Толстой и Шпет — какой неожиданный рикошет! Но им я, должно быть, касаюсь самого сокровенного, самого русского пласта души этого пресыщенного пересмешника и европейца. Сквозь позу скепсиса и готовность обдать ледяной струей насмешки любой чересчур программный икаровский порыв, сквозь беспощадный нигилизм эрудита, остужающий лихость несущейся стремглав «тройки» испытанными«стоп–кранами» историко–культурных разоблачений и логических выводов, — какая зоркая, какая предусмотрительная, именно тормозящая педагогика мысли! Какое тревожное предчувствие опасности в этом форсировании «последних вопросов» там, где кричаще открытыми оставались всё еще не только «предпоследние», но и азбучно «первые» вопросы! Да, он видел реальную потенцию нового, быть может, Данте в маточном растворе отечественной культуры, но он не мог не видеть и другого: опасную неожиданность, несвоевременность, преждевременность этого Данте. Культура, он знал это своим европейским зрелым опытом, никогда не довлеет себе изолированностью великих душ; она есть единство стиля во всех проявлениях нации. Канцоны Данте были культурным фактом, но не меньшей значимости культурным фактом было и то, что канцоны эти распевались флорентийскими погонщиками ослов. Оттого самым главным оставалась выработка стиля, тяжелые, многотрудные, никак не выпирающие будни подмастерья, преодолевающего упоительные соблазны досрочного мастерства.
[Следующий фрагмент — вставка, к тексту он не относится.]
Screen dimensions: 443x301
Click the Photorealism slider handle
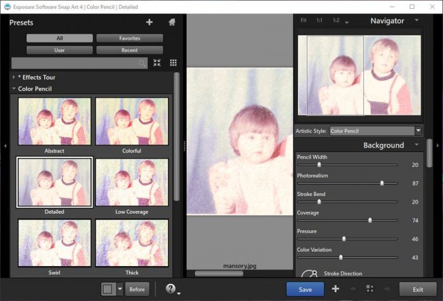click(382, 183)
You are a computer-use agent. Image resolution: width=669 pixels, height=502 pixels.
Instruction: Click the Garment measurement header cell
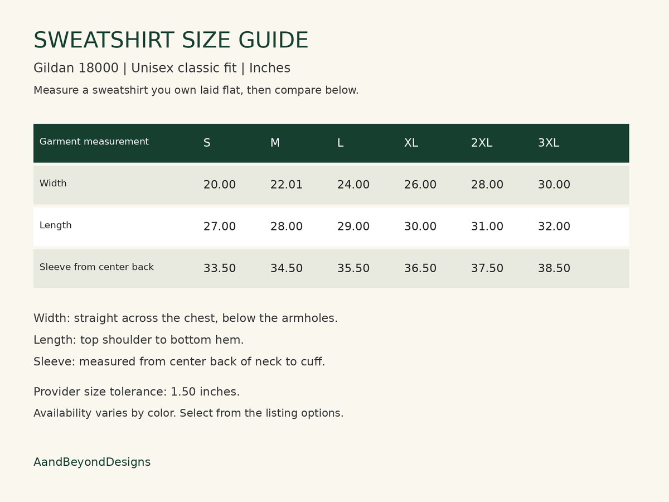click(94, 142)
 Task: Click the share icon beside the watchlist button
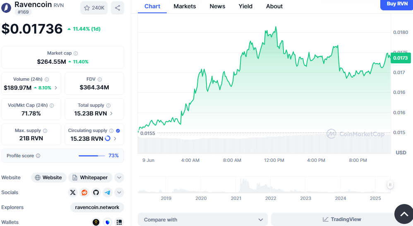118,8
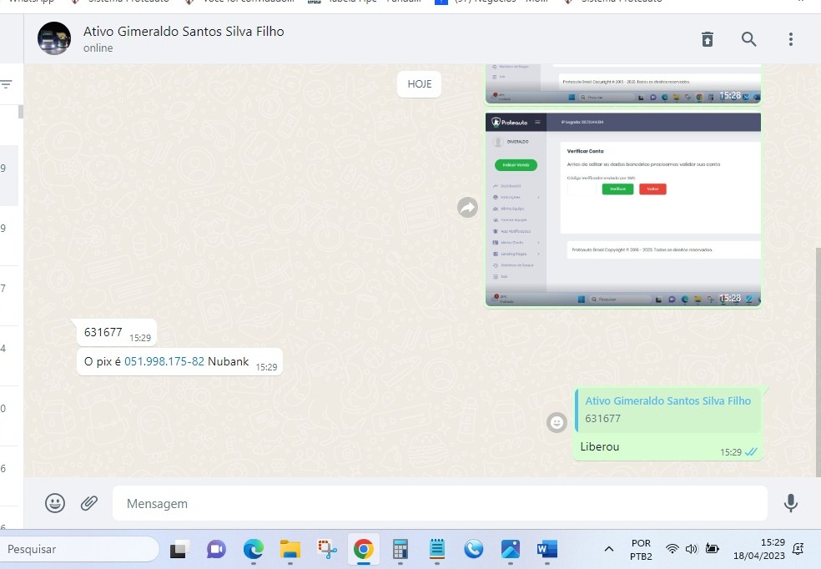Open the contact's profile picture
Viewport: 821px width, 569px height.
tap(54, 38)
Послушаем же очень редкое в этих устах сочетание осени и весны, вырастающее из личных судеб до судеб родины[101]:

«Этот стиль должен быть наш. Всякий стиль руководится, всякий стиль направляется избранным для того, во–своевременьи, народом. Но стиль бывает только после школы. А мы школы не проходили. В этом наша культурная антиномия. Запад прошел школу, а мы только плохо учились у Запада, тогда как нам нужно пройти ту же школу, что проходил Запад. Нам учиться всегда недосуг, вместо схоле у нас асхолия. За азбукою мы тотчас читаем последние известия в газетах, любим последние слова, решаем последние вопросы. […] Нам нужно наше собственное в Европе Возрождение, начинаемое с возрождения античности, а когда–то еще дойдем до „заката“? […] Россия теперь, как невеста:

Россия,

Ты ныне Невеста…

Приемли

Весть

Весны…

Кому суждено быть женихом?

Один — с востока:

Глаза словно щели, растянутый рот,

Лицо на лицо не похоже,

И выдались скулы углами вперед…

Другой „единый из вас“:

…в тереме будет сидеть он своем,

Подобен кумиру средь храма,

И будет он спины вам бить батожьем,

А вы ему стукать да стукать челом…

Третий

К гипербореям он В страну далекую, к северу дикому,

Взойдя на колесницу, правит.

Лебеди белые быстро мчатся».

P. S. «Жених», конечно, спутал все карты. Схема вариантов осталась в силе, только стезями «третьего» овладели «первый» и «второй», и вместо упряжки белых лебедей «к северу дикому» потянулись«столыпинские вагоны», в одном из которых не мог не оказаться и автор «Истории как проблемы логики». Всё шло уже по щучьему велению. Единство стиля вырабатывалось в распевании не канцон, а дифирамбов, и в безымянно–вдохновенной фольклористике доносов. История вступала в соревнование с самой природой, как бы тщась побить все её рекорды по части катаклизмов. Распадалась связь времен. Гамбургский счет не действовал. Лавры первого герменевтика в европейских масштабах пожинали в Европе Хайдеггеры и Гадамеры.

Говорят[102], поезд остановился среди бессмысленных снежных пространств, и арестанты были высажены прямо в снег. Говорят и другое. Я не знаю[103]; история здесь уже никак не была ни предметом, ни проблемой логики. Одно несомненно: если это и в самом деле было так, то и этому надменно гениальному умнику и «айдотику» довелось–таки в конце концов сыграть неожиданную роль «мальчика у Христа на елке».